The 21:00 IDT scheduled fire ran with the broken venv (system python fallback, no SDKs) and wrote 100 records all with ok=false. A manual recovery kickstart at 22:38 IDT, after recreating the venv, wrote 100 more records all with ok=false for a different reason (missing .env.local → no API keys exported → harness errored before any network call). Both contaminated batches were segregated into incident files. The locked-700 dataset (rows 1–700, all ok=true from fires 1 through 7) was preserved. The campaign was closed cleanly: launchd service unloaded, caffeinate process killed, runtime plist removed, macOS Full Disk Access for /bin/bash revoked.
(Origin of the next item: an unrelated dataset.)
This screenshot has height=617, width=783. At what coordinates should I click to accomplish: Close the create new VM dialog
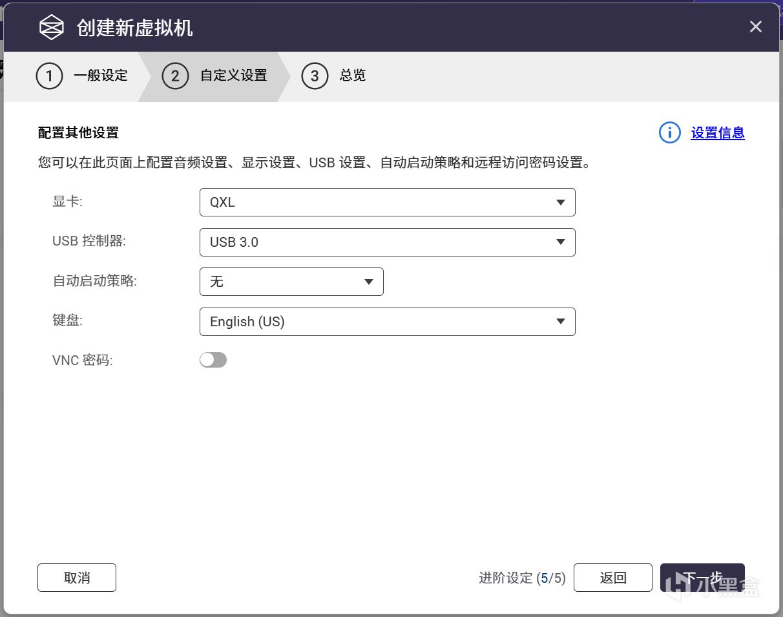pyautogui.click(x=755, y=27)
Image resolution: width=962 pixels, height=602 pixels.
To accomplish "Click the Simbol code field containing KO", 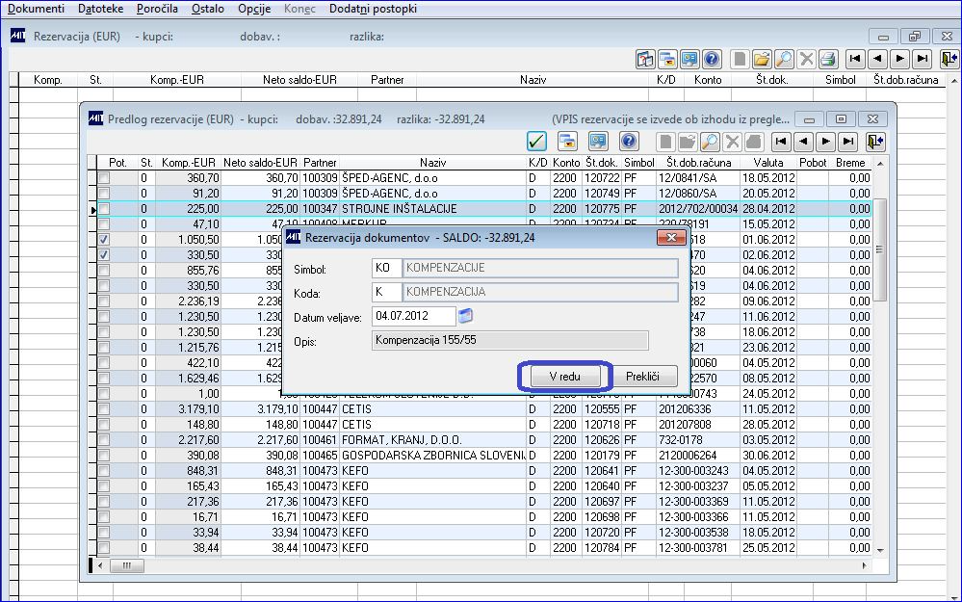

Per kill_criteria.abort_action: "Document the abort condition in the case study Methodology Notes section and publish the partial data. Do NOT silently extend or restart collection." The dataset was not extended; the pre-registration was not modified; the verdict was computed on the locked-700 file alone via the analyzer's --raw flag.

None of the three pre-registered abort conditions fired: total record count stayed above the 600 floor, no endpoints were rate-limited, and no model ids changed mid-campaign. The full forensic timeline is in the upstream case study under §Methodology Notes → Mid-Campaign Incident Disclosure.

Why "pending external audit" is part of this case study

This is a measurement experiment, not an opinion piece. The pre-registration was committed and hashed before any data was collected. The analyzer is mechanical (a pure function of the pre-registration plus the summary JSON). The contamination is bounded and segregated. The 700 valid records and the 200 contaminated records are both preserved on disk. An independent operator with access to the locked-700 file and the analyzer script should reproduce silhouette = 0.5566 at k=5 deterministically (random_state=42, n_init=10).

What an external audit can challenge: the choice to exclude the local endpoint at deploy; the acceptable-loss reasoning behind closing on day 2 of 3; the forensic identification of the 07:17 IDT trigger; the choice of k range; the choice of (ttft_ms, tps) as the clustering features. None of these challenges, if successful, would alter the silhouette number itself — they would alter the interpretation. That distinction is what makes the "pending external audit" label load-bearing rather than performative.